Task details =>
Put the rows from the line containing "Task: Open the Claygent link" through the line containing "pos(376,53)" into a two-column CSV with the headers instruction and answer. Write one CSV line per row, with its text and its answer each in a single quoted field and any line breaks replaced by spaces.

╭──

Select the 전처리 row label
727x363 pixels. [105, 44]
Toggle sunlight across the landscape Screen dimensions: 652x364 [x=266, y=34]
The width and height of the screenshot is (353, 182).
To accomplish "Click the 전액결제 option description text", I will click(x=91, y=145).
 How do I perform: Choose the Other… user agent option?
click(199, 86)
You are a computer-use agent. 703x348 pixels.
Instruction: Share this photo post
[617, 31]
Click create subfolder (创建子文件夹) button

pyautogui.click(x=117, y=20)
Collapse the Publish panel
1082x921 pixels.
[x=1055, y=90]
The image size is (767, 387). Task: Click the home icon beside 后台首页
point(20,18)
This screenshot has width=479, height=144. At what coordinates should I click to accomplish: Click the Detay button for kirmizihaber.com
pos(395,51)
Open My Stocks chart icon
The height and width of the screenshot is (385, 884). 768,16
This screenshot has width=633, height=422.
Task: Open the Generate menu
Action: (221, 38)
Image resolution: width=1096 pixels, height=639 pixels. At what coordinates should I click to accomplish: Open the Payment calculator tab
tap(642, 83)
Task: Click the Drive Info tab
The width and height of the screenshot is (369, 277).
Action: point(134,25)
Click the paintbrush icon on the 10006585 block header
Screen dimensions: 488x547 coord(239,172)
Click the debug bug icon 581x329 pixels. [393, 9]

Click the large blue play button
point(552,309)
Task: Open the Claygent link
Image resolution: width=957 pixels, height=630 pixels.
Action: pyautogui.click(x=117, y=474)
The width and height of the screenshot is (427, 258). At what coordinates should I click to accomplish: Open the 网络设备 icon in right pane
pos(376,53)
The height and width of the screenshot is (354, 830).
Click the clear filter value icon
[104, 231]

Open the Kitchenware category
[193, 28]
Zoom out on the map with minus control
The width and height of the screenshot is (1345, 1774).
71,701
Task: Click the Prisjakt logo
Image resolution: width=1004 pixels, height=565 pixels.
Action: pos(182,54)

╰──

Response to the task =>
instruction,answer
"Task: Open the Claygent link Image resolution: width=957 pixels, height=630 pixels.","Action: pyautogui.click(x=117, y=474)"
"The width and height of the screenshot is (427, 258). At what coordinates should I click to accomplish: Open the 网络设备 icon in right pane","pos(376,53)"